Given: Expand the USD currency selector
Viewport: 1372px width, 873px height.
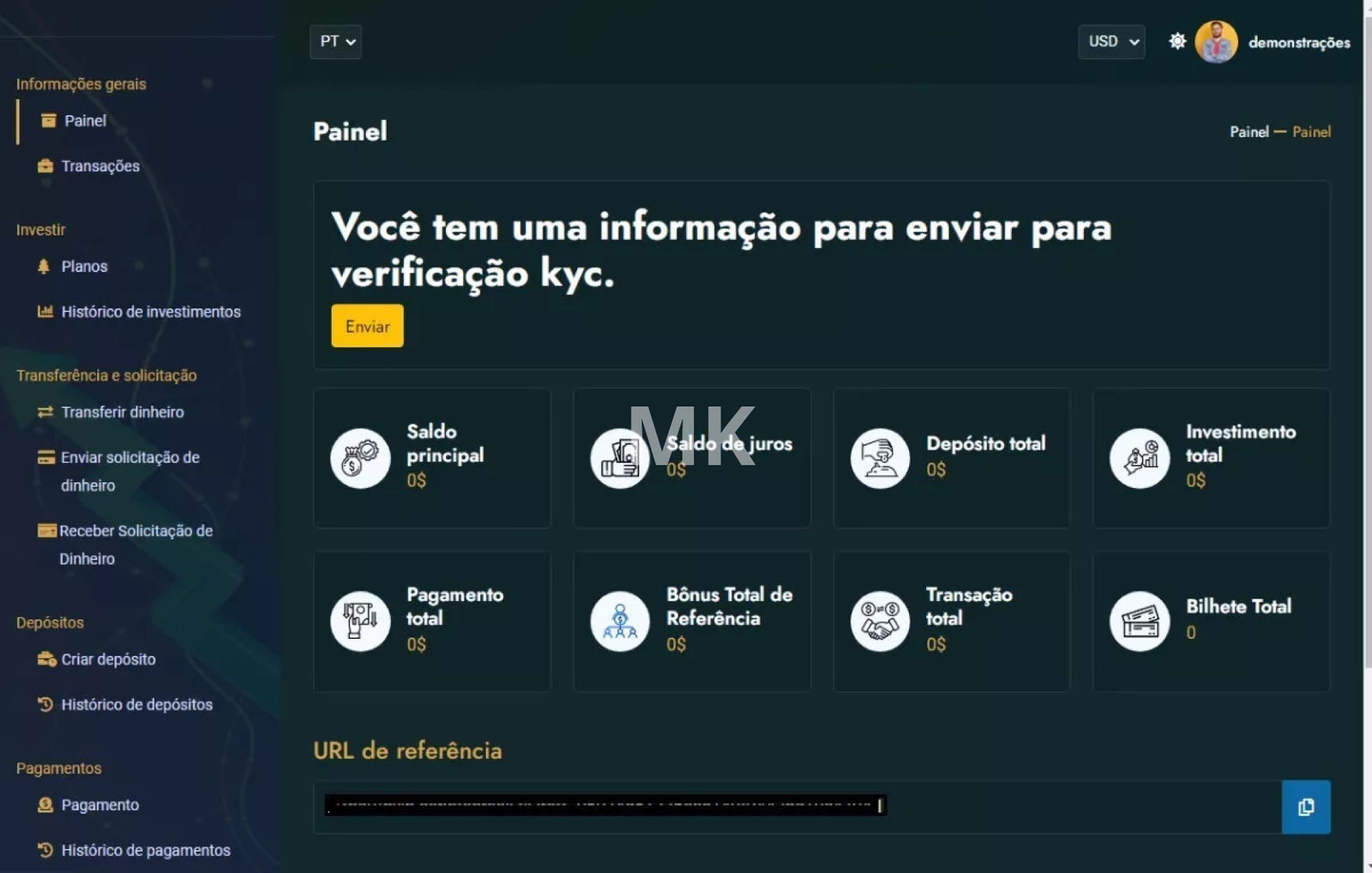Looking at the screenshot, I should [x=1111, y=41].
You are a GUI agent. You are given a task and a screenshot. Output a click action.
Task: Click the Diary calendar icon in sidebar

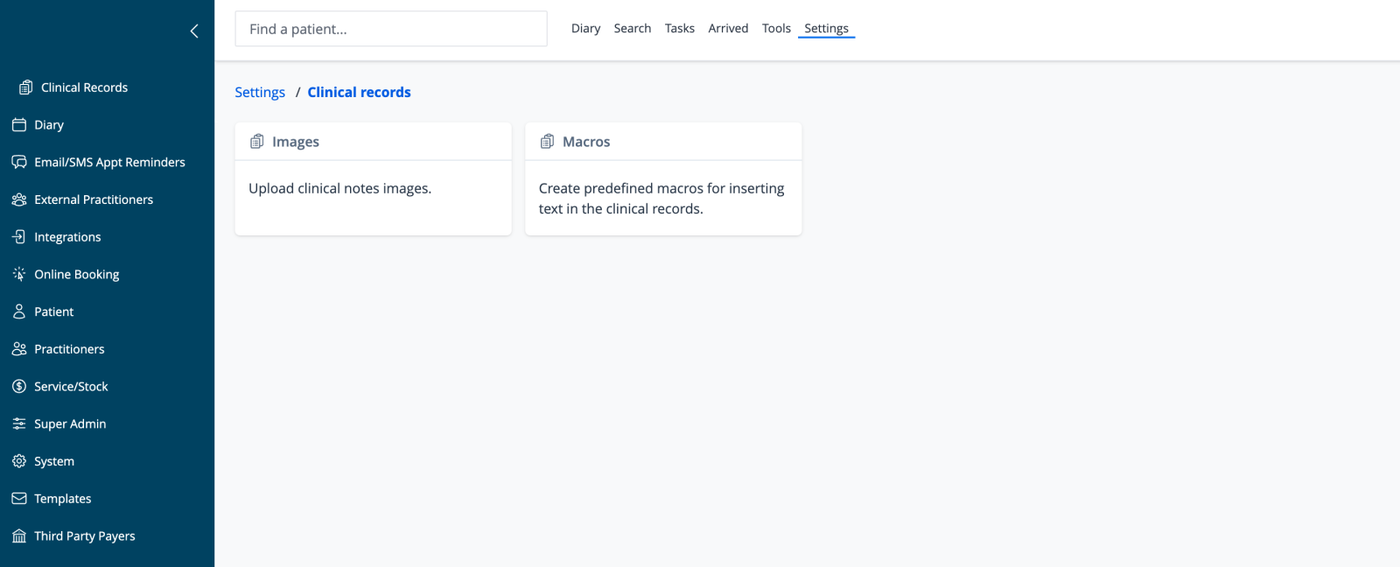pos(19,125)
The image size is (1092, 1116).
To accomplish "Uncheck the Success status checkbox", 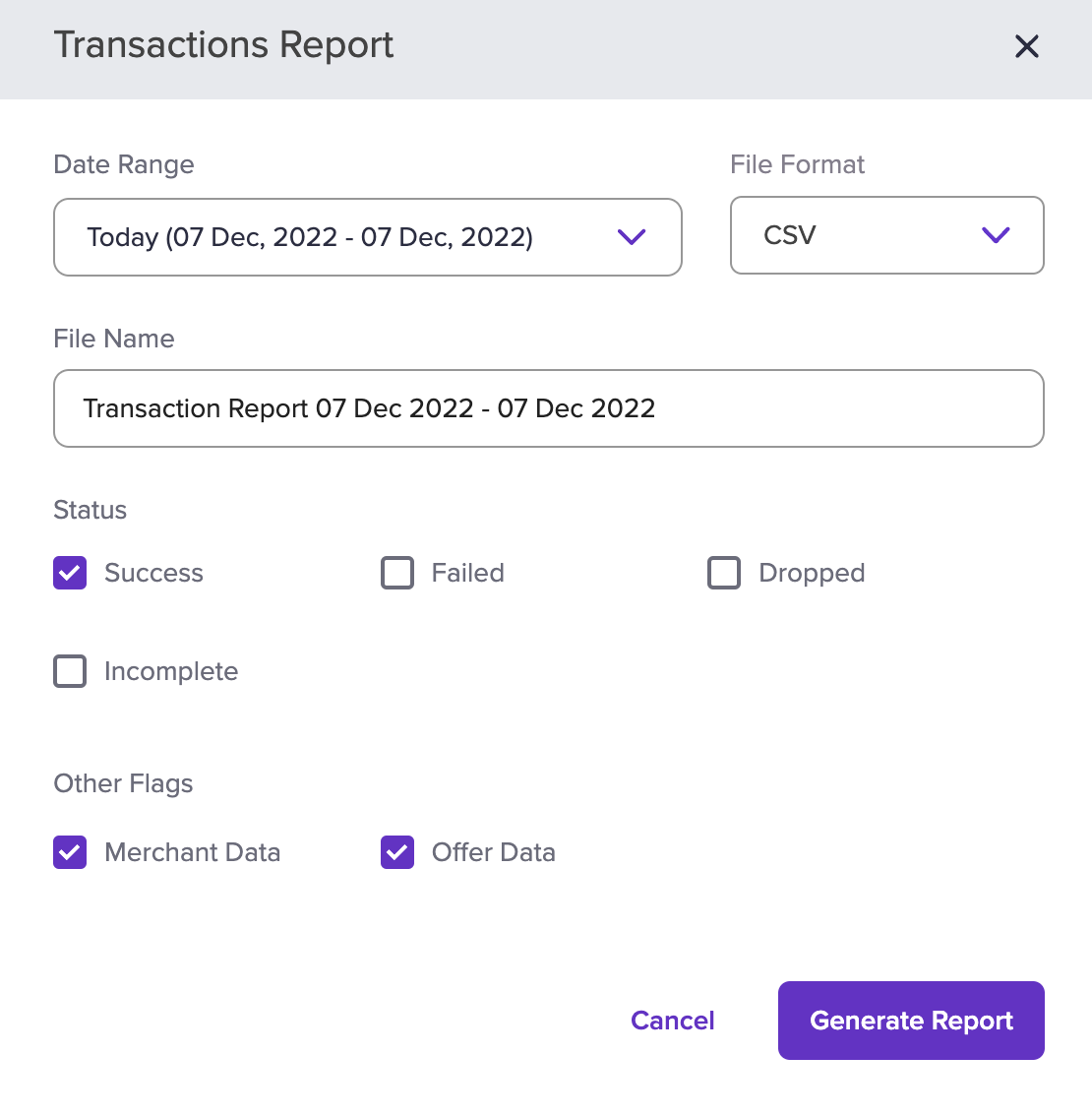I will 69,573.
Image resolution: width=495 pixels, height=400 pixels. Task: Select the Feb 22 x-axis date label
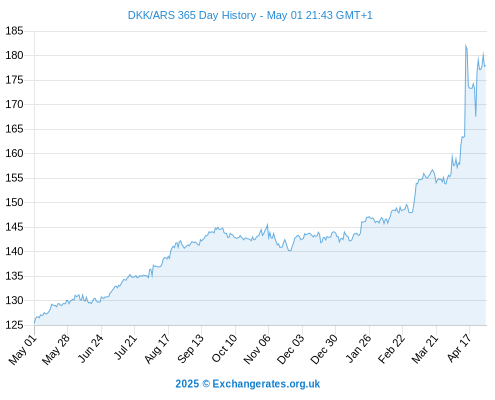(391, 349)
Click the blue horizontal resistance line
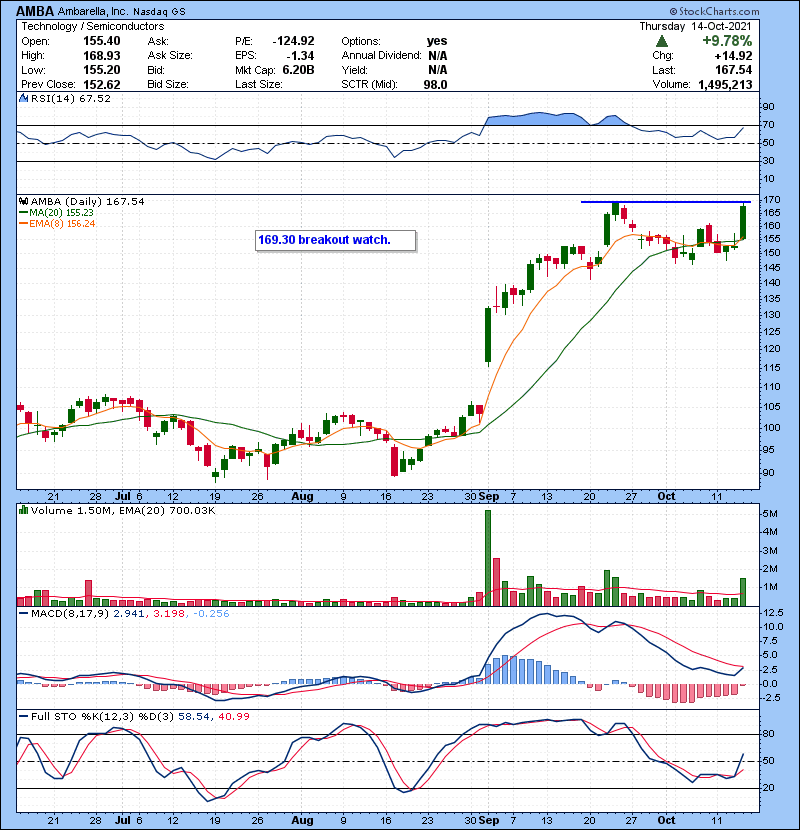800x830 pixels. [x=660, y=202]

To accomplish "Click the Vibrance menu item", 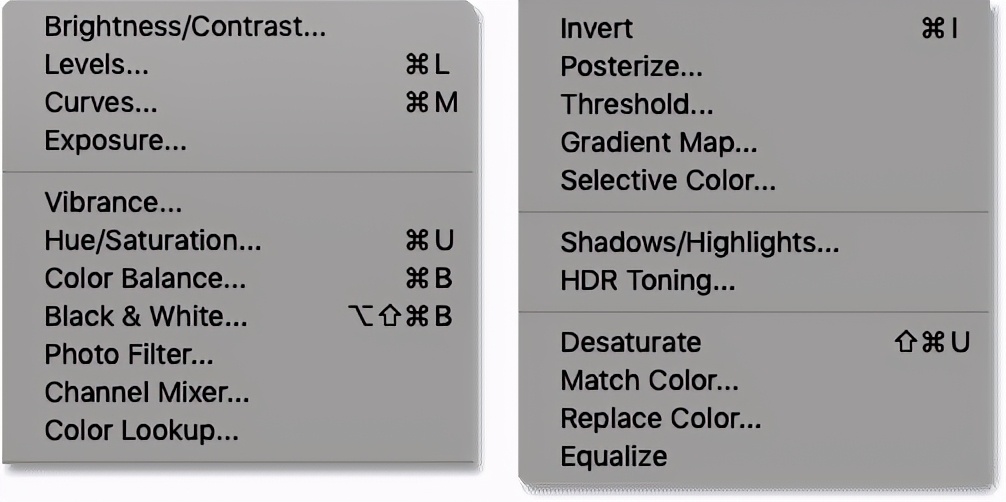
★ ★ ★ ★
* [To do] Please return only the lines running from the line with "Click the blue horizontal resistance line" to the final line of the data, both included, exactly and without any pictures.

* [Written response]
Click the blue horizontal resistance line
800x830 pixels. [x=660, y=202]

To accomplish "Click the Vibrance menu item", 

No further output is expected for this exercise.